Wilhelm Zitschka, Karl Carduck und Josef Herkenrath – drei Namen, drei Stolpersteine, drei bewegende Schicksale. Anlässlich des Holocaust-Gedenktags organisierte der Verein Queere Geschichte(n) Düsseldorf e. V. am Sonntag, 26. Januar  einen Stolpersteinspaziergang, um den queeren Opfern des NS-Regimes aus Düsseldorf zu gedenken.

Wilhelm Zitschka

Die Aktion startete auf dem Kay-und-Lore-Lorenz-Platz am Kom(m)ödchen. Dort liegt seit Oktober 2024 ein Stolperstein zum Gedenken an Wilhelm Zitschka. Als dieser 1941 im Alter von 60 Jahren erneut nach Paragraf 175 verurteilt wurde, drohte ihm die Deportation in ein Konzentrationslager. Um dem KZ, das für viele der sichere Weg in einen grausamen Tod bedeutete, zu entkommen, stimmte er einer Zwangskastration zu, damals geläufig unter dem Begriff "Entmannung". Wilhelm Zitschka überlebte den Eingriff, saß die darauffolgenden zwei Jahre in Gefangenschaft in Anrath und starb 1960, fünfzehn Jahre nach Ende der NS-Diktatur, wie viele andere homosexuelle Männer als verurteilter Verbrecher.
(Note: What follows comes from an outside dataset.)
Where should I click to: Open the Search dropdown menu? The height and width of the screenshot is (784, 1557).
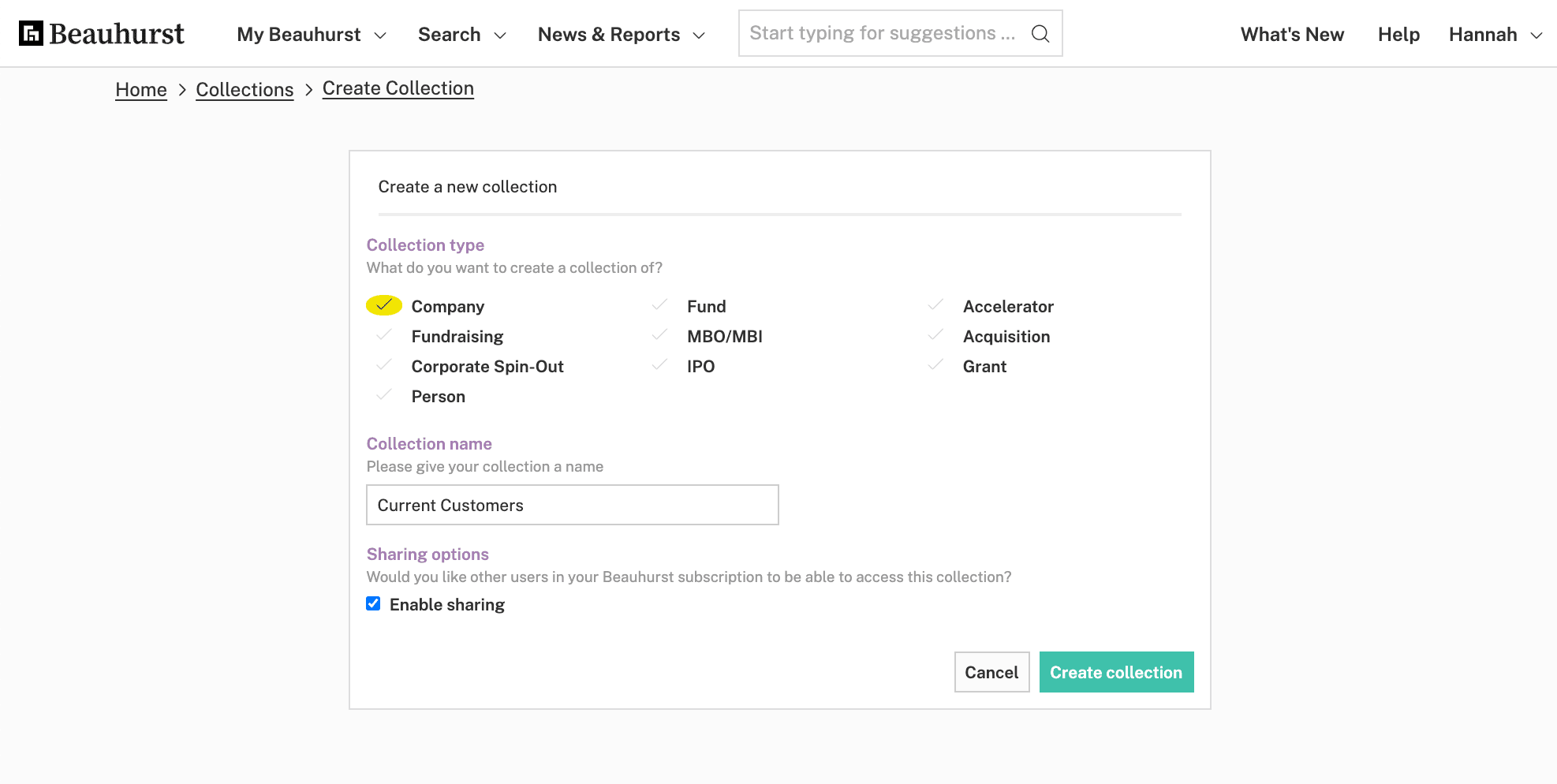[462, 35]
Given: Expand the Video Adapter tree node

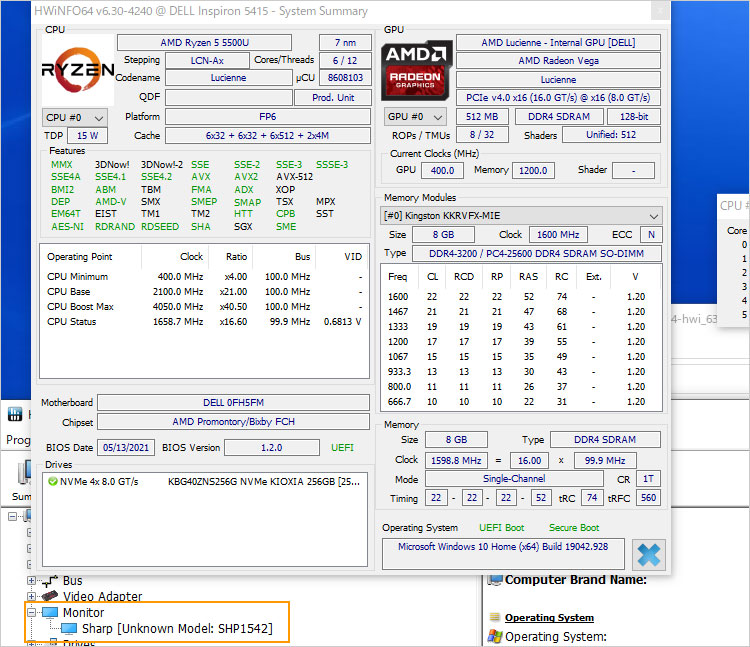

Denn der Paragraph 175 wurde noch lange nach Kriegsende in seiner von den Nationalsozialist*innen verschärften Form im Strafgesetzbuch der BRD beibehalten und erst 1994 völlig aufgehoben.

Karl Carduck

Der nächste Stopp des Stolpersteinspaziergangs war die Steinstraße Ecke Berliner Allee, wo dank einer gemeinsamen Aktion der Mahn- und Gedenkstätte Düsseldorf und des queeren Jugendzentrums PULS seit 2019 ein Stolperstein an Karl Carduck erinnert. 1937 nahm die Gestapo den damals 23-Jährigen fest, nachdem er als Homosexueller denunziert wurde. Die Nationalsozialist*innen bezeichneten ihn als "Kopf eines homosexuellen Zirkels", weil in seiner Wohnung oft Männer ein und aus gingen – dabei handelte es sich vor allem seine engsten Freunde, die ebenfalls angeklagt wurden. Karl Carduck erhielt die härteste Strafe, man brachte ihn ins Strafgefangenlager Neu-Sustrum, in dem deutschlandweit die meisten Homosexuellen inhaftiert waren. 1940 wurde er in den Kriegsdienst einberufen und fiel 1942 an der Front in Russland.

Josef Herkenrath

Zuletzt besuchten die Teilnehmenden des Spaziergangs den bereits 2004 verlegten Stolperstein von Josef Herkenrath an der Paulusstraße 15. Das Besondere? Sein Großneffe begleitete die Gruppe. Da dieser selbst zu jung war, um sich umfassend an seinen Großonkel zu erinnern, machte auch er sich an die Recherchearbeit – gar nicht so einfach, denn zu vielen der Verfolgten nach Paragraf 175 sind kaum persönliche Informationen zu finden. Oft hatten Angehörige nur wenig oder überhaupt keinen Kontakt zu ihren queeren Familienmitgliedern. Eine alte Postkarte ist das einzige sehr persönliche Überbleibsel, das an Josef Herkenrath erinnert. Nach mehrmaliger Haft aus politischen Gründen und auf Basis des Paragrafen 175 überführten die Nationalsozialist*innen Josef Herkenrath schließlich ins KZ Börgermoor, wo er 1942 im Alter von 42 Jahren verstarb.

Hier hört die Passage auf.